My real stressor now is a plant new to my garden: Hibiscus sabdariffa, commonly known as roselle or Florida cranberry. For a month now, I have been anxiously watching my plants, waiting for a hint of a flower bud. Because they are tropical plants, they grow like annuals in my Zone 7 Virginia garden. In other words, they are “terminal,” their days are numbered.

The flowers are supposed to be yellow, about 3 inches across, and more like okra or cotton in shape, not like those large tropical hibiscus flowers you see in Florida. Lasting one day, the flowers withdraw into the calyx to form a seed pod.  As the seed matures, the red calyx, which was originally at the base of the flower, grows to cover the seed pod. It is this red covering, the calyx that is harvested for tea, jams, and jellies. Rich in anthocyanin, the red calyxes serve as a natural food color and are responsible for the “zing” in Celestial Seasonings’ Red Zinger tea. I grew them because I had read that I could make my own herbal tea so I had started my plants from seed in the beginning of the year.  Later I learned that it is a true landscape edible – the leaves can be cooked, maybe with a chicken stir fry, to add a citrus/tangy flavor.

The plant itself is pretty, about 4 feet high and 2 feet wide, with maple like leaves. I grew mine in large plastic containers and if I had known, I would have added flowering annuals at the base to complement the red and green colors in the stems and leaves. Because mine were in containers in full sun, I had to make sure they received enough water all summer long. I had grown ornamental hibiscus plants before and knew they had “healthy appetites” so I had mixed fertilizer in the soil before I planted the seedlings.

By August, I had not seen any flowers and I was anxiously watching the calendar. I did some research and discovered that the flowering is initiated by short days, i.e., autumn. Sure enough, in the beginning of September I saw small buds, almost too small to capture by the camera. I read that I need to harvest the pods while the calyxes are still tender and juicy, about 10 days after the flowers appear. The seed pods have to be harvested, cut off the plant, and the calyxes have to be taken apart and dried.

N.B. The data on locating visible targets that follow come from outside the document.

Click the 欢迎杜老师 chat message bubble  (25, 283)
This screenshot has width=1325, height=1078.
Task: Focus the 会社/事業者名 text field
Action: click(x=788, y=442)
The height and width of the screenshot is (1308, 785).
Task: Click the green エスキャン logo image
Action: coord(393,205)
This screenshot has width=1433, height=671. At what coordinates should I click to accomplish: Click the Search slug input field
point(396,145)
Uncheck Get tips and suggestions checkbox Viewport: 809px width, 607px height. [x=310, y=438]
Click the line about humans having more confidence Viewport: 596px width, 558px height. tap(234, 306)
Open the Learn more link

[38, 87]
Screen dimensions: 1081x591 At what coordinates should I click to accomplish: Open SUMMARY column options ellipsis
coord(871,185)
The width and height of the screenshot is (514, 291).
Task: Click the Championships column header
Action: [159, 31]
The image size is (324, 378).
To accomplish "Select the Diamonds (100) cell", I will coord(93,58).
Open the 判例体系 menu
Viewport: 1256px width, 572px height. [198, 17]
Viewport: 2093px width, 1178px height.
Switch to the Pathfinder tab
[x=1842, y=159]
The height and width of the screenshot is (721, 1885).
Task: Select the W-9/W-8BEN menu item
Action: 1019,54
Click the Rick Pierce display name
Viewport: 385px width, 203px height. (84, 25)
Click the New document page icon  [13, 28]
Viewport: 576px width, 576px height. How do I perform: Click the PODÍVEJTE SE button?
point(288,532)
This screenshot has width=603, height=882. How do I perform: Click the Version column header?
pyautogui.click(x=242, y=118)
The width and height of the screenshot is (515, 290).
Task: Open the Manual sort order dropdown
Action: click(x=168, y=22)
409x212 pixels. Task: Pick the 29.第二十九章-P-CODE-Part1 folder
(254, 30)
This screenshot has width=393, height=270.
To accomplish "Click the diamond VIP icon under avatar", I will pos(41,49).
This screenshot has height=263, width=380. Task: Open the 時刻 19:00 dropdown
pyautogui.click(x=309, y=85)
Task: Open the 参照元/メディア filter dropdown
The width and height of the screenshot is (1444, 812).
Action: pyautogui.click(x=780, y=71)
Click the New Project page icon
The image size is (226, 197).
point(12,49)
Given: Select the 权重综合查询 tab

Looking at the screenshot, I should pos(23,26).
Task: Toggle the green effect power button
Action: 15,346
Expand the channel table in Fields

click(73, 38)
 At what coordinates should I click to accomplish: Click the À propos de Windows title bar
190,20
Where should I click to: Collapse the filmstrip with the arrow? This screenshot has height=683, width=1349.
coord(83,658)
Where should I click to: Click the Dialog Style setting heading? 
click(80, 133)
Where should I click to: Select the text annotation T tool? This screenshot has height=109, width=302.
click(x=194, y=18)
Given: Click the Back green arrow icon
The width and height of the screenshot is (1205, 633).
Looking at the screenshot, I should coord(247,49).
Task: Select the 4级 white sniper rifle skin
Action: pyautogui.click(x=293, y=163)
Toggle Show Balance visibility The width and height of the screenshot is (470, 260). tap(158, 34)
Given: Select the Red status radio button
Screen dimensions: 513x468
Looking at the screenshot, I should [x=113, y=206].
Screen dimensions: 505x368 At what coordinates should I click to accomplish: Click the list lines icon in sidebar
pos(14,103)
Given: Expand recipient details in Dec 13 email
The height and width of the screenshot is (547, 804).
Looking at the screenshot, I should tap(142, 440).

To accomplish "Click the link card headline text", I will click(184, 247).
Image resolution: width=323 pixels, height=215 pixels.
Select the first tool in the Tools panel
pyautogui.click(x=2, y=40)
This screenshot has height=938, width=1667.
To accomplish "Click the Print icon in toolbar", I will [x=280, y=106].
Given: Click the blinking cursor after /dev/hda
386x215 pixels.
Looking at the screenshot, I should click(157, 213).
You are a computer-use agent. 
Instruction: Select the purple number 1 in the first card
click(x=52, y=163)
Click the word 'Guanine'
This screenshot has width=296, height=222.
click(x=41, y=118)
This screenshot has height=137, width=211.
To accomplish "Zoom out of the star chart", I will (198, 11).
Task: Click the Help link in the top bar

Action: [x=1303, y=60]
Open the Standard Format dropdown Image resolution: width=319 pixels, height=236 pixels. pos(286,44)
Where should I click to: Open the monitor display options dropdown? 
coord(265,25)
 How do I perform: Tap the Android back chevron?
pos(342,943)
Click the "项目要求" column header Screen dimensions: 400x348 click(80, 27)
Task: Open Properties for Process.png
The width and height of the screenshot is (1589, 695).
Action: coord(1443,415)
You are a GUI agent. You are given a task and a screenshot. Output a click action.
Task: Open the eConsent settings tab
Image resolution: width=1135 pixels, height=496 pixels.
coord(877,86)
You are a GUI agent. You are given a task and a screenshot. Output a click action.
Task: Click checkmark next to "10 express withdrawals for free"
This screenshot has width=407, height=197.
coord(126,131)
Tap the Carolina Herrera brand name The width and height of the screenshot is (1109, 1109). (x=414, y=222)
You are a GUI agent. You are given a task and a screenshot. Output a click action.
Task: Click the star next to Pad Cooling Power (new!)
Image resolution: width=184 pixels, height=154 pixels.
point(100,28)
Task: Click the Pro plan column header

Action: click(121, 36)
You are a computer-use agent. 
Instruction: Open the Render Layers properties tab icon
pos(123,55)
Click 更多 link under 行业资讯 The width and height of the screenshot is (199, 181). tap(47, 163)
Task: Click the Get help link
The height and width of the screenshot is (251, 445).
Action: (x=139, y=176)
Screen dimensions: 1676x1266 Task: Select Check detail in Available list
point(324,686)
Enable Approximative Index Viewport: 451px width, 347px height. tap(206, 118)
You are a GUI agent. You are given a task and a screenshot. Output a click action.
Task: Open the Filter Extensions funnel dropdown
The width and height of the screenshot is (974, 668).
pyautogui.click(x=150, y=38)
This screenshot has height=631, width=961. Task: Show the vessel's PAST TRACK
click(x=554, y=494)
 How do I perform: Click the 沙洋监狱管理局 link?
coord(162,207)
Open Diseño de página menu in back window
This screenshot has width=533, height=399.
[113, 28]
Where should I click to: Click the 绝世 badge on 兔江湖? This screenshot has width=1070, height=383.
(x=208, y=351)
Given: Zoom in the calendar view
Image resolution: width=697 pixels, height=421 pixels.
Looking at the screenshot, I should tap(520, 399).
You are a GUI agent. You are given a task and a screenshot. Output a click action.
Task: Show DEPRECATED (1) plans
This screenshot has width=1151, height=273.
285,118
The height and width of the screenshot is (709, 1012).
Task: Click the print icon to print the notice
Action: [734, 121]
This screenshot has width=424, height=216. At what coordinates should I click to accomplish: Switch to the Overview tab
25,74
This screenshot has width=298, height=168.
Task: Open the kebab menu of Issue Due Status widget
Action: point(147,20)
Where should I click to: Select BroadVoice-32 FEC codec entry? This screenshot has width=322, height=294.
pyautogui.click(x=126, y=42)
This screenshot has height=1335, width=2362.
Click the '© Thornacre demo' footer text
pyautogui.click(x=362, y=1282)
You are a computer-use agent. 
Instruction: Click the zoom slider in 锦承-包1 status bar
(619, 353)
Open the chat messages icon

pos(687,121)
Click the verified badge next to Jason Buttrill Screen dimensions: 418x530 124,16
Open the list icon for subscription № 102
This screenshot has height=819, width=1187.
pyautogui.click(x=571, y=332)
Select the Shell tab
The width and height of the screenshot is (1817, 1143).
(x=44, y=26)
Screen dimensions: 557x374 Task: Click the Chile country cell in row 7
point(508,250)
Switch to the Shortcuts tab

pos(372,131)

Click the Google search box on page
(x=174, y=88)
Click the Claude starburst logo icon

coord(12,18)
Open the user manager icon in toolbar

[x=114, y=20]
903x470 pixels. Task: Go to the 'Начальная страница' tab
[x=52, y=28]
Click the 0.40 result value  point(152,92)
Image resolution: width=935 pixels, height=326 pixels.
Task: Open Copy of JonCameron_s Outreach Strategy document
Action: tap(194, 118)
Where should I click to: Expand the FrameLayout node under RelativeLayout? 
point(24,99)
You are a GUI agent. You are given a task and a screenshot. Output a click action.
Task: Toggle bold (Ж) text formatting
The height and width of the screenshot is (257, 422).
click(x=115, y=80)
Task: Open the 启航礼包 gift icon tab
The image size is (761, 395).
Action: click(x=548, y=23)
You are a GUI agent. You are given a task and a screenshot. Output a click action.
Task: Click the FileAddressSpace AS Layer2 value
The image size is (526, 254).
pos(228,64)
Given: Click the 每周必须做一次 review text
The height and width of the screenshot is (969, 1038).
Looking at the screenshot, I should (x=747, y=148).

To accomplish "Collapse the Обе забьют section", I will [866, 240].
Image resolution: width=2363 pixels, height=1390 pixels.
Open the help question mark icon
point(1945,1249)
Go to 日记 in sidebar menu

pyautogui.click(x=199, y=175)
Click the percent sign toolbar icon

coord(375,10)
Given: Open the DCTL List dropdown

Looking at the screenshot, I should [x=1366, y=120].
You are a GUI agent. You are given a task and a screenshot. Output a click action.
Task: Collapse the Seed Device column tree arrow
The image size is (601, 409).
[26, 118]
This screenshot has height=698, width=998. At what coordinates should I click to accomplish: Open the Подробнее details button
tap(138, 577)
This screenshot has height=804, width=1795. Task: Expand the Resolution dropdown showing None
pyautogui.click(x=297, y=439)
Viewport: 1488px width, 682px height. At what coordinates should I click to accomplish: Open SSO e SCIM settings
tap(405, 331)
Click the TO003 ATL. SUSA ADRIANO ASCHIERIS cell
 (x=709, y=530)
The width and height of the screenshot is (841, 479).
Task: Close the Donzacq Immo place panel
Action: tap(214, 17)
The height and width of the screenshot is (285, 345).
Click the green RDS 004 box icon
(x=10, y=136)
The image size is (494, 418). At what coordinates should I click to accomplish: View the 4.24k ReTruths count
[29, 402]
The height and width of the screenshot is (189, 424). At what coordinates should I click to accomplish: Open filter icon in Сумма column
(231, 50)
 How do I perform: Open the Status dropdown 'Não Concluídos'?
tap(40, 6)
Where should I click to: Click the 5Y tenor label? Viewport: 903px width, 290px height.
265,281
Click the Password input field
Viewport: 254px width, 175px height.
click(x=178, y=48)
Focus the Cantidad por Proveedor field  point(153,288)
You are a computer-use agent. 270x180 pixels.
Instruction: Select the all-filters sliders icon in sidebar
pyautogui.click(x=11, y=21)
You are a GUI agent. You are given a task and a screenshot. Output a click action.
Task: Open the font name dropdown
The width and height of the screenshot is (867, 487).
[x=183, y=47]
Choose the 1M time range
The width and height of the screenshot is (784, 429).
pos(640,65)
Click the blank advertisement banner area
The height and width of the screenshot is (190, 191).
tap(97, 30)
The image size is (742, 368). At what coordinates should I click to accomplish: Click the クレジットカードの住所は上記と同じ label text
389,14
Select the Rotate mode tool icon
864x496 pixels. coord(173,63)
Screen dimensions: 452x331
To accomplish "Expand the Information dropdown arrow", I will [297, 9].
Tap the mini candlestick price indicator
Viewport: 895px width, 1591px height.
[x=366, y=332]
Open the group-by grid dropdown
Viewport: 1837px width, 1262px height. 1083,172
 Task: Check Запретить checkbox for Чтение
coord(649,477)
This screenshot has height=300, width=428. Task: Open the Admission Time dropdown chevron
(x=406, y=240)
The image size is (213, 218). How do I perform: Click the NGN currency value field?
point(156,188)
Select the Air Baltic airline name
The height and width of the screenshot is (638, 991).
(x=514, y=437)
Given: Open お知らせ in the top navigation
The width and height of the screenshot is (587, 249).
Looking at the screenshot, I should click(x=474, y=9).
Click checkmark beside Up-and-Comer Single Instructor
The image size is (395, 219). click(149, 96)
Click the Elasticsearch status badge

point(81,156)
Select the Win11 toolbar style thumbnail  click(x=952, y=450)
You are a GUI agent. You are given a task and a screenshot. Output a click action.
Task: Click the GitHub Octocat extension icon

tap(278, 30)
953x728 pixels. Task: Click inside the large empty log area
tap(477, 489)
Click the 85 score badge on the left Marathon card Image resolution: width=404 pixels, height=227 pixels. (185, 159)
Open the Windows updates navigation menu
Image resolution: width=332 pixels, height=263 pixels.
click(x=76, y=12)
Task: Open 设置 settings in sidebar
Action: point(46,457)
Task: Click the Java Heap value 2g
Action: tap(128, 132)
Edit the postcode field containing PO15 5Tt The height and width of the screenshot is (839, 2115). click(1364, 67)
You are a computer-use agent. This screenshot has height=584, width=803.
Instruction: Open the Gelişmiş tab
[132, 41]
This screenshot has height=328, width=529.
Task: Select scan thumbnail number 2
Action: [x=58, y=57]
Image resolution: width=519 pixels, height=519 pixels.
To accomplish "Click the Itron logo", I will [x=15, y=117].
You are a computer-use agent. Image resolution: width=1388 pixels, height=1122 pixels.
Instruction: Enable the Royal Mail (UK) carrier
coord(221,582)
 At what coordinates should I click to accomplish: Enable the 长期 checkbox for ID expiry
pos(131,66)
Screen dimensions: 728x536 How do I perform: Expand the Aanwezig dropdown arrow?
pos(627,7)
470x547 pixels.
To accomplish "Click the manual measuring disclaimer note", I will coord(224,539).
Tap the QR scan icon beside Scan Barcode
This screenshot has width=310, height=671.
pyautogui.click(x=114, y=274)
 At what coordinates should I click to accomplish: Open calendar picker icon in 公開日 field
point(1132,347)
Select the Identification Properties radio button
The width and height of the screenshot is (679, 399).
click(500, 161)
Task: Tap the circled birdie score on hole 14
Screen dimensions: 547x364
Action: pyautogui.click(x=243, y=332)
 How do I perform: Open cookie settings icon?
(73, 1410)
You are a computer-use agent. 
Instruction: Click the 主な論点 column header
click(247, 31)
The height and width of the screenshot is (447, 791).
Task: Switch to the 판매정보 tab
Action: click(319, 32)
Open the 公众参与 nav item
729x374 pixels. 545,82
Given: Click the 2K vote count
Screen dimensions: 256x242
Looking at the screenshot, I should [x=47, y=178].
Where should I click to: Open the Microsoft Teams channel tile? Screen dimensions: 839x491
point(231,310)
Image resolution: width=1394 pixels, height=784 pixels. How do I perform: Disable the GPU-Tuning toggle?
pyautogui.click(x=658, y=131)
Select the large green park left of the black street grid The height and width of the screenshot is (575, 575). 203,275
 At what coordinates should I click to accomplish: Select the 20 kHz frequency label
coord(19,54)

Hibiscus flower buds in September, note red on stems and buds

Hibiscus flower buds in September

I also learned that Southern Exposure Seed Exchange, only a few hours south, has a variety called Thai Red Roselle that will start blooming earlier in the summer to ensure plenty of calyxes before frost. Needless to say, that went on my 2015 wish list! I will continue to keep vigilance. In November, surely after our first frost has occurred, I will let you know how these plants perform plus I will list a quick summary of successes/lessons learned from my 2014 season.